> Using the information:
A. Copy the passage of the article on The Knowledge below word for word, from "The Knowledge: How to Rebuild Our World from Scratch is" up to and including "by Penguin Books.".
B. Continue the article on The Knowledge from the point where it stops.

> Document passage:
The Knowledge: How to Rebuild Our World from Scratch
- First edition
- Author: Lewis Dartnell
- Language: English
- Genre: Nonfiction Reference work; Popular science;
- Publisher: The Bodley Head
- Publication date: 3 April 2014
- Publication place: United Kingdom
- Media type: Print (hardcover and paperback), audiobook, e-book
- Pages: 341
- ISBN: 978-1-84792-227-4

= The Knowledge: How to Rebuild Our World from Scratch =

2014 book by Lewis Dartnell

The Knowledge: How to Rebuild Our World from Scratch is a nonfiction reference work written by astrobiologist Lewis Dartnell. It was published in hardback by The Bodley Head in the United Kingdom on 3 April 2014 and by The Penguin Press in the United States on 17 April 2014. The UK paperback was released by Vintage on 5 March 2015 while the US paperback, retitled The Knowledge: How to Rebuild Civilization in the Aftermath of a Cataclysm, was published on 10 March 2015 by Penguin Books.

The book is written as a quick-start guide to restarting civilization following a global catastrophe.

== Synopsis ==
The book describes how humanity and civilization works, and how it could be altered in the event of worldwide disaster, such as avian flu. Dartnell describes what knowledge would be needed to rebuild civilization as we know it, looking at the history of science and technology.

Dartnell describes a possible 'grace period' in which survivors could salvage food, materials and tools from the ruins of society. However, after a certain point this grace period would end, and humanity would have to produce their own food, make their own tools, practice hygiene and fight infection to maintain health, and develop energy stores for a new society to survive the aftermath.

> Given material:
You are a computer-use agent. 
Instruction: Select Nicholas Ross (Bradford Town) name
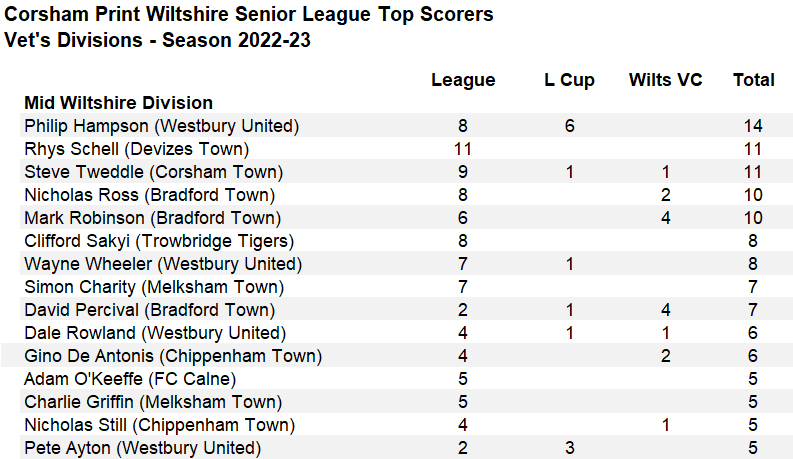pyautogui.click(x=149, y=195)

> Outputs for the tasks:
A.
The Knowledge: How to Rebuild Our World from Scratch is a nonfiction reference work written by astrobiologist Lewis Dartnell. It was published in hardback by The Bodley Head in the United Kingdom on 3 April 2014 and by The Penguin Press in the United States on 17 April 2014. The UK paperback was released by Vintage on 5 March 2015 while the US paperback, retitled The Knowledge: How to Rebuild Civilization in the Aftermath of a Cataclysm, was published on 10 March 2015 by Penguin Books.

B.
The book covers topics including agriculture, food and clothing, substances, medicine, and transport. Dartnell argues that applying the scientific method to basic knowledge would enable an advanced technological society to reappear within several generations.

== Reception ==

=== Reviews ===
The Times called the book "an extraordinary achievement", and "a great read even if civilization does not collapse". The Guardian described the book as a "terrifically engrossing history of science and technology". Choice: Current Reviews for Academic Libraries described the book as "highly readable and engaging". The Daily Telegraph described it as an "entertaining instruction manual for the end of the world", albeit jarring when "it seems Dartnell is taking this end-of-the-world stuff seriously".

=== Awards ===
The book was awarded The Sunday Times "New Thinking" Book of the Year in 2014, and The Times Science Book of the Year the same year. It was awarded Best Science Books of 2014 by io9.